Categories Available:
| Category Name | Purpose |
|---|---|
| General | Core system modules |
| Integration | API & external integration modules |
| Time | Time tracking & payroll modules |
| Schedule | Scheduling system |
| WBS | Work Breakdown Structure |
| Budget | Budget management |
| Analytical | Reporting & analytics modules |
If rbac_category_ids is:
- Provided → Only selected category modules are seeded.

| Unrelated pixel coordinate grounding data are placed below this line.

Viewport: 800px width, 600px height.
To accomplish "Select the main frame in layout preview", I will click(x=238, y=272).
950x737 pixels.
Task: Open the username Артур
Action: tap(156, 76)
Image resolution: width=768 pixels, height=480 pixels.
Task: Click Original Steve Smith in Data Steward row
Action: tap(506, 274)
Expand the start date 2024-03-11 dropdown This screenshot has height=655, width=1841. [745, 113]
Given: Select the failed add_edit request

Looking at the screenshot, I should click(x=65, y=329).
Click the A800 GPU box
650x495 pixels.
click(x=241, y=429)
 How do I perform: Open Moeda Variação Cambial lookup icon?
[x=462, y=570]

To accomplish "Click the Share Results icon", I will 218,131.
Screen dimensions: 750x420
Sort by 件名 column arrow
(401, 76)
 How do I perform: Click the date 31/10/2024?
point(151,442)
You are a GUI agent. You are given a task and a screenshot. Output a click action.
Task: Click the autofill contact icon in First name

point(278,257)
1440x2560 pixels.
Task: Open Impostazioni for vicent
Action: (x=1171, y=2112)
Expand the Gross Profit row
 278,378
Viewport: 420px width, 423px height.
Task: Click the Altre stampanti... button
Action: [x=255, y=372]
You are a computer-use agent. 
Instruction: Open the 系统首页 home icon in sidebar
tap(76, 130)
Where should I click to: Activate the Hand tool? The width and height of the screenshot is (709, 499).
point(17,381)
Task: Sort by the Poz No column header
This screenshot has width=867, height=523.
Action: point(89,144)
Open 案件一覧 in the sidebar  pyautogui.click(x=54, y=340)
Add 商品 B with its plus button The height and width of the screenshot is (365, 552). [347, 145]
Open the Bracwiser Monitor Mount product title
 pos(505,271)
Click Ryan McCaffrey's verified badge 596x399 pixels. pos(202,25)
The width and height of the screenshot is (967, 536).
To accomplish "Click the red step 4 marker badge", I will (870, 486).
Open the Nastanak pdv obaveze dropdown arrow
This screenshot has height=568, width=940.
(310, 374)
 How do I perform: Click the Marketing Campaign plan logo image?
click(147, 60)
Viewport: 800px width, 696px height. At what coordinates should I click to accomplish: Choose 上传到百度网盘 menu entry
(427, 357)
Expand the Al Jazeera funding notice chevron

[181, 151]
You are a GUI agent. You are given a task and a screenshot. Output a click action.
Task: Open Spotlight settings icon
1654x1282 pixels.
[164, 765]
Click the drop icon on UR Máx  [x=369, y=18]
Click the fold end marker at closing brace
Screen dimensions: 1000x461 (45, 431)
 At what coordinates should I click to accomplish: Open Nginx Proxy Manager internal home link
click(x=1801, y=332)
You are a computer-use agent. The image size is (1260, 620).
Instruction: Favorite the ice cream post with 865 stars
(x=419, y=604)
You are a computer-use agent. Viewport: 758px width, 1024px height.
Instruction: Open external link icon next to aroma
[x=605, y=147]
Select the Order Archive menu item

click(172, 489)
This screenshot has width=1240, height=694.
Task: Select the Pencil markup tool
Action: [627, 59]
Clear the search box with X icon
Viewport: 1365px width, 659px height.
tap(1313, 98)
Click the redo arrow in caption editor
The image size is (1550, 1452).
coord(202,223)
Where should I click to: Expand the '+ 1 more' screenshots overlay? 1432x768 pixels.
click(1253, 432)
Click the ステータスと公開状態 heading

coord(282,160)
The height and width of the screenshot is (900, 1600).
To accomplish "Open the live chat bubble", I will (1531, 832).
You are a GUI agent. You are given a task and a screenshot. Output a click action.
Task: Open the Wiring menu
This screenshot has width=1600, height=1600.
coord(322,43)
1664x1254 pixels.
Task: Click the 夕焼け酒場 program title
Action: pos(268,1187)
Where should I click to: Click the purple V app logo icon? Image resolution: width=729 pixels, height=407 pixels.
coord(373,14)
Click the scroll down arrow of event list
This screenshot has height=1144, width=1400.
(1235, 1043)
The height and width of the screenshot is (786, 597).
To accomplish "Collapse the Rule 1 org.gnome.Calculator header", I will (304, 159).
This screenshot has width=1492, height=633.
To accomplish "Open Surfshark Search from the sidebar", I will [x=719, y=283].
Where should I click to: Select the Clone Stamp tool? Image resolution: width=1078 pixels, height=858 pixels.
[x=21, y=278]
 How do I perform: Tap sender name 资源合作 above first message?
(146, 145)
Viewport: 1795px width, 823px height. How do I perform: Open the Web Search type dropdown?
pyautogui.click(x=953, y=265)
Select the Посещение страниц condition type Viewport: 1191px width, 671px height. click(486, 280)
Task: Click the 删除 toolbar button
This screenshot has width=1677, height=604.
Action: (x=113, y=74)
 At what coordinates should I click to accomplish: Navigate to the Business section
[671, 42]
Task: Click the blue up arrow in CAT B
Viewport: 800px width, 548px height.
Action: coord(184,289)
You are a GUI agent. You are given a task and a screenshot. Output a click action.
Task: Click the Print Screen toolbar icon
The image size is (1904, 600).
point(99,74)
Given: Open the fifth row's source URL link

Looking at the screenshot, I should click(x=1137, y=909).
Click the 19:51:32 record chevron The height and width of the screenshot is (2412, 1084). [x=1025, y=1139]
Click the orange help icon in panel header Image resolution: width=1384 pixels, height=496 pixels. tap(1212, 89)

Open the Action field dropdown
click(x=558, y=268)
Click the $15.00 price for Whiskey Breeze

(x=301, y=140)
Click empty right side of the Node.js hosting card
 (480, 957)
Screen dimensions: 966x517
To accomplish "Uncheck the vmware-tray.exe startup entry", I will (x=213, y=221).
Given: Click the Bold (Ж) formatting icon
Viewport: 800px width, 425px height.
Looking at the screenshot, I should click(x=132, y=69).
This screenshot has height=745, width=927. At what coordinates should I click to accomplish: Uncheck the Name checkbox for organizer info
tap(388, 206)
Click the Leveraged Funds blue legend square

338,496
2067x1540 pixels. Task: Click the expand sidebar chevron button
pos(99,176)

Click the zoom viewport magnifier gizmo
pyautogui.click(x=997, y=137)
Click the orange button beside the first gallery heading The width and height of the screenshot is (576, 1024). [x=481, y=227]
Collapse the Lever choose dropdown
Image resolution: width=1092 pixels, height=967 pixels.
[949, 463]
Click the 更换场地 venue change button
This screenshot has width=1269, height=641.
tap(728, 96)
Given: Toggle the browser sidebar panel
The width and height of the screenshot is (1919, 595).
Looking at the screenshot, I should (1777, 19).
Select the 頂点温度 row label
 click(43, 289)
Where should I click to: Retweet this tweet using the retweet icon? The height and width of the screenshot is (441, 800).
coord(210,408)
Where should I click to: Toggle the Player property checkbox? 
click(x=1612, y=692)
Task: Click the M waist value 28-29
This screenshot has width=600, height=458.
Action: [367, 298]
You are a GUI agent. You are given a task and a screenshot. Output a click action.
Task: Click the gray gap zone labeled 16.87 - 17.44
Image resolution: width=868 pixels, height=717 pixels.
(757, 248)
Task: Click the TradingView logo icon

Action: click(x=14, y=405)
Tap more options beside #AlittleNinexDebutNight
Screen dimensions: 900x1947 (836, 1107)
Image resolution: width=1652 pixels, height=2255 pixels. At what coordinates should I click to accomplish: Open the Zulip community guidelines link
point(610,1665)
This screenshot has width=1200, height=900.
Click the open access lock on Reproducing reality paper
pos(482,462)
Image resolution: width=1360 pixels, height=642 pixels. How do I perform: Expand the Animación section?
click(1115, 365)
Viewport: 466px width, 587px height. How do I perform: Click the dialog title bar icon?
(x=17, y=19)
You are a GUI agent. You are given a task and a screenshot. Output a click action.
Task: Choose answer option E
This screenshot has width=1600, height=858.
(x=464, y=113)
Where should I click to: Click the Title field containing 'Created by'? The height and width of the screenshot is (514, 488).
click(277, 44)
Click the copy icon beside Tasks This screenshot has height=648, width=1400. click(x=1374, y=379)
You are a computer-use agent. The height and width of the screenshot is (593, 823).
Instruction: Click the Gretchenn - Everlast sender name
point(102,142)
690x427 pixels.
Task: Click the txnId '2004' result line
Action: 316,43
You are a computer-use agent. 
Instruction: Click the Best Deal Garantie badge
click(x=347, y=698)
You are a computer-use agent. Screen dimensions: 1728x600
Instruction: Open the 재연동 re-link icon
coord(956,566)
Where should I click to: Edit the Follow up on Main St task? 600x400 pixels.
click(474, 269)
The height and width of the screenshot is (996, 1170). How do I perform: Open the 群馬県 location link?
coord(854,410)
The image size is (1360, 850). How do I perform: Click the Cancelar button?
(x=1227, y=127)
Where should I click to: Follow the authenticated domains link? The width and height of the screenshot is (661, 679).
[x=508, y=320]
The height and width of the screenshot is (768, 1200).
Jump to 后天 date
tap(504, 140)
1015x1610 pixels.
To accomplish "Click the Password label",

- Empty / None → Only General category modules are seeded.
4️. RBAC Modules
Each module belongs to a category and contains permissions.
General Category Modules
- Users
- Dashboard
- Administration
- Configuration
- Business Partner
- Employee
- Permissions
- Employee Rate
- Job
- Phases
- Cost Codes
- Units
- Dynamic Fields
- Message Templates
- Workflow
- Task Schedulers
- Divisions
- Branches
- Departments
- RBAC Modules
- RBAC Permissions
- RBAC Roles
- Audit Logs
- Expanse
Integration Category Modules
- API Keys and Logs
- Integrations
Time Category Modules
- Real Time
- Manual Time
- Time Sheet
- Time Sheet Pay Entry
- Time Editor
- Time Process
- Time Setup
- Payroll Reports
Schedule Category Modules
- Schedule
WBS Category Modules
- WBS
- WBS Setup
Budget Category Modules
- Budget
Analytical Modules
- Time Analytical
- WBS Analytical
- Budget Analytical
- Schedule Analytical
5️. Permissions Structure
Each module gets standard CRUD permissions:
Example:
For Users module:
users_viewusers_createusers_editusers_delete
For Job module:
job_viewjob_createjob_editjob_delete
Reports generally have:
viewonly permission
6️. Roles Created
The system automatically creates the following roles:
1. Administrator
Description: Full system access
- All permissions across all modules
- Complete system control
2. HR
Description: HR Manager
Typical access includes:
- Employee management
- Time setup
- Schedule management
3. Manager
Description: Business/Project Manager
Typical access includes:
- WBS
- Dashboard
- Project-related modules
4. Supervisor
Description: Site/Operational Supervisor
Typical access:
- WBS view/edit
- Dashboard view
5. Staff
Description: Office Staff
Limited access:
- View modules
- Reports
6. Worker
Description: Field Worker
Very restricted access:
- Assigned tasks
- Personal information
7️. Admin User Creation
If the admin email does not exist:
- A secure 16-character password is generated
- Administrator role is assigned
- User is created automatically
If admin already exists:
- User creation is skipped
8️. Secure Password Generation
Password rules:
- Minimum 16 characters
- Includes:
- Uppercase
- Lowercase
- Numbers
- Special characters
Uses secrets module for cryptographic randomness.